Dataset records:

· · · · ·

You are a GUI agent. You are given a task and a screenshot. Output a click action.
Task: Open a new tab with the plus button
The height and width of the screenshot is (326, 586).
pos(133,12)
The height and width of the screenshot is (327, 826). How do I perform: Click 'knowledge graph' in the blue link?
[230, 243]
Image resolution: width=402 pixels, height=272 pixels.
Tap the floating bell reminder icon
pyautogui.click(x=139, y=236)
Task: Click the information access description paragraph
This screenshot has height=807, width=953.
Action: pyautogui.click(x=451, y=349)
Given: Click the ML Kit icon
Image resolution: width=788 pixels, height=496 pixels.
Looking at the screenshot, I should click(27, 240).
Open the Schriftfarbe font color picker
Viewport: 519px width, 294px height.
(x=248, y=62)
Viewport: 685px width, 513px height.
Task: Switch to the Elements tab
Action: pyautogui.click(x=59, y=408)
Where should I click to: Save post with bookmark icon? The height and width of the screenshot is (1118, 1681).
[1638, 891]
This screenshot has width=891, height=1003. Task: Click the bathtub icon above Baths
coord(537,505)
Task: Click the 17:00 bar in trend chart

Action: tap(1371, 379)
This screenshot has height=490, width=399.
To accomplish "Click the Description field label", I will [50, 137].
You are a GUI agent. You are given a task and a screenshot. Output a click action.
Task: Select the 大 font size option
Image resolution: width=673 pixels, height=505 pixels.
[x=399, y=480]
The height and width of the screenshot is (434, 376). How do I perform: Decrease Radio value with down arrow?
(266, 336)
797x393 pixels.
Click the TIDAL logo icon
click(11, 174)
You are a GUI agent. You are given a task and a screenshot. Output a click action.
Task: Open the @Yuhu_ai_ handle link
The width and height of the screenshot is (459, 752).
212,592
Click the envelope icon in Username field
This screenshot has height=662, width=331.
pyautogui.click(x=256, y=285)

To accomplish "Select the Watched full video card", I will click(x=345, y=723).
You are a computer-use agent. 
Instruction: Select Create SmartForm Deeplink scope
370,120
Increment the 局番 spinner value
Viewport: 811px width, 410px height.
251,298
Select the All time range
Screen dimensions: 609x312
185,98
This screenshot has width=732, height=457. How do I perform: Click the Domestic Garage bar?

· · · · ·

> **TASK GOAL**: From the first line to the last, return the data above exactly.

> **SOLUTION TO THIS PROBLEM**:
You are a GUI agent. You are given a task and a screenshot. Output a click action.
Task: Open a new tab with the plus button
The height and width of the screenshot is (326, 586).
pos(133,12)
The height and width of the screenshot is (327, 826). How do I perform: Click 'knowledge graph' in the blue link?
[230, 243]
Image resolution: width=402 pixels, height=272 pixels.
Tap the floating bell reminder icon
pyautogui.click(x=139, y=236)
Task: Click the information access description paragraph
This screenshot has height=807, width=953.
Action: pyautogui.click(x=451, y=349)
Given: Click the ML Kit icon
Image resolution: width=788 pixels, height=496 pixels.
Looking at the screenshot, I should click(27, 240).
Open the Schriftfarbe font color picker
Viewport: 519px width, 294px height.
(x=248, y=62)
Viewport: 685px width, 513px height.
Task: Switch to the Elements tab
Action: pyautogui.click(x=59, y=408)
Where should I click to: Save post with bookmark icon? The height and width of the screenshot is (1118, 1681).
[1638, 891]
This screenshot has width=891, height=1003. Task: Click the bathtub icon above Baths
coord(537,505)
Task: Click the 17:00 bar in trend chart

Action: tap(1371, 379)
This screenshot has height=490, width=399.
To accomplish "Click the Description field label", I will [50, 137].
You are a GUI agent. You are given a task and a screenshot. Output a click action.
Task: Select the 大 font size option
Image resolution: width=673 pixels, height=505 pixels.
[x=399, y=480]
The height and width of the screenshot is (434, 376). How do I perform: Decrease Radio value with down arrow?
(266, 336)
797x393 pixels.
Click the TIDAL logo icon
click(11, 174)
You are a GUI agent. You are given a task and a screenshot. Output a click action.
Task: Open the @Yuhu_ai_ handle link
The width and height of the screenshot is (459, 752).
212,592
Click the envelope icon in Username field
This screenshot has height=662, width=331.
pyautogui.click(x=256, y=285)

To accomplish "Select the Watched full video card", I will click(x=345, y=723).
You are a computer-use agent. 
Instruction: Select Create SmartForm Deeplink scope
370,120
Increment the 局番 spinner value
Viewport: 811px width, 410px height.
251,298
Select the All time range
Screen dimensions: 609x312
185,98
This screenshot has width=732, height=457. How do I perform: Click the Domestic Garage bar?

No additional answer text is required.